** Start Entries provided **

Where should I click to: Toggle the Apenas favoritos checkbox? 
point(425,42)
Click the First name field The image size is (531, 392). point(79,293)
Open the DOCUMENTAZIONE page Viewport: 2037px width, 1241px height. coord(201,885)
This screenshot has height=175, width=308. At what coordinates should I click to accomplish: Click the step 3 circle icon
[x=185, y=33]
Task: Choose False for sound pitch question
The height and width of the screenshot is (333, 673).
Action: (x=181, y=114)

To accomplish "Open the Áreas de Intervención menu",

** End Entries provided **

Task instructions:
Copy all of the entries above line for line, with every character unchanged.

Solved problem:
Where should I click to: Toggle the Apenas favoritos checkbox? 
point(425,42)
Click the First name field The image size is (531, 392). point(79,293)
Open the DOCUMENTAZIONE page Viewport: 2037px width, 1241px height. coord(201,885)
This screenshot has height=175, width=308. At what coordinates should I click to accomplish: Click the step 3 circle icon
[x=185, y=33]
Task: Choose False for sound pitch question
The height and width of the screenshot is (333, 673).
Action: (x=181, y=114)

To accomplish "Open the Áreas de Intervención menu",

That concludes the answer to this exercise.